The strategy could be described as a picks-and-shovels investment amid an AI gold rush. Private equity remains the dominant force in datacenter M&A, drawn by a growth trajectory expected to persist through both good and bad economic times and now supercharged by the proliferation of AI.
Attractive investment attributes of datacenters include a robust growth forecast, a steady line of customers providing visibility to future revenues and energy costs typically passed on to facility users, not owners, said Pauline Thomson, head of data science for French private equity firm Ardian. Thomson is also a director on the infrastructure team at Ardian, which in November signed a $575 million deal to acquire datacenter platform Verne Global Ltd.
"It ticks all the boxes of an infrastructure asset," Thomson said.
'Enter private equity'
In the face of escalating demand, public datacenter companies are unwilling or unable to invest the tens of billions of dollars required to build new facilities, said John Dinsdale, chief analyst and research director for Synergy Research Group Inc.
"Even if the public data center companies could theoretically fund their own future growth, oftentimes they are not willing to put the resulting pressure on their balance sheets. Enter private equity," Dinsdale said in an email.
Private equity datacenter acquirers have outspent public sector competitors every year since at least 2020, according to Synergy Research. However, M&A overall has slowed this year, impacting datacenter deals as well.
S&P Global data shows that the value of private equity and venture capital investments in datacenters and related services and technology are on pace for their lowest annual total since 2019. The 50 investments recorded globally between Jan. 1 and Nov. 29 came in at about $5.84 billion, less than half the $16.29 billion full-year 2022 total.
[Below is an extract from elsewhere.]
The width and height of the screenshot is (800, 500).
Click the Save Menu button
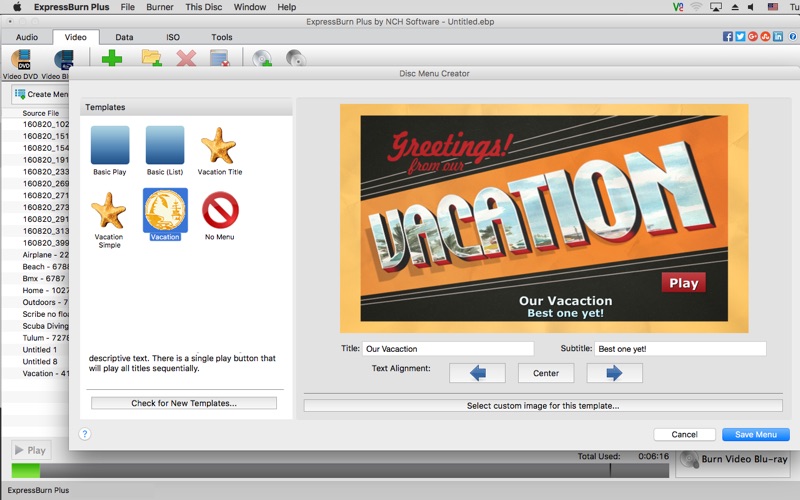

A spate of blockbuster deals sent private equity datacenter investment totals soaring in 2021 and 2022. Two take-private deals from last year rank among the largest data center deals ever, according to Synergy Research Group: KKR and Global Infrastructure Partners LP's $15 billion acquisition of datacenter real estate investment trust CyrusOne Inc. and DigitalBridge Group Inc. partnering with IFM Investors Pty. Ltd. on the nearly $11 billion acquisition of Switch Inc., a company that designs, builds and operates some of the world's largest datacenters.
By comparison, the largest deal this year through November was Bain Capital Investors LLC's $4.12 billion take-private of datacenter operator Chindata Group Holdings Ltd. The absence of $10 billion-plus deals in 2023 means the value of private equity dealmaking in the space is expected to take a big step down year over year, Dinsdale said.
AI drives growth
Cloud computing had been the driver of datacenter demand for a decade as businesses and other enterprises shifted to off-premise data storage and processing. AI is not cannibalizing or replacing existing demand for datacenter space; it is stacking right on top, said Waldemar Szlezak, a partner on the infrastructure team at KKR & Co. Inc.
For example, newly built hyperscale datacenters, which are large facilities that can ramp up or down based on demand, will require substantial capital for expansion. Based on recent advances in artificial intelligence and the energy required to run AI computations, the facilities are expected to double current average power capacity over the next six years, according to an October Synergy forecast report.
"There will also be some degree of retrofitting existing data centers to boost their capacity. The overall result is that the total capacity of all operational hyperscale data centers will grow almost threefold in the next six years," the report stated.
Demand for datacenter space is scaling so rapidly that some clients are now securing the space they do not expect to need for up to five years, according to KKR's Szlezak.
"Customers are putting their money where their mouth is," he said.
Energy and location tradeoff
The speed of facility expansion is complicating efforts to secure suitable datacenter locations and, crucially, access to power, especially from less-polluting renewable sources.
Ardian's acquisition of Verne Global was motivated in part by an ambitious plan to build datacenters in Nordic countries, where it can more easily access renewable energy sources like hydropower, Thomson explained.
"What's important to know about AI is it's going to require huge needs, in terms of energy, and it's going to come into scrutiny because of this. We don't necessarily realize when we ask a question to ChatGPT the amount of energy that is behind our ask," she said.
Proximity to end-users becomes a factor in energy use. For datacenters that serve AI models in the training phase, when latency — or the time it takes data to move across a network, which increases with geographic distance — may not be a top concern. But that shifts once AI models are trained and ready to solve problems that arise from real-time data, requiring facilities closer to major metropolitan areas.
That raises one concern that KKR's Szlezak said should be on the mind of datacenter investors: As AI technology evolves, data center owners will have to find new uses for huge, remotely located facilities.
"Once you build these facilities in the middle of nowhere, what happens [next]?"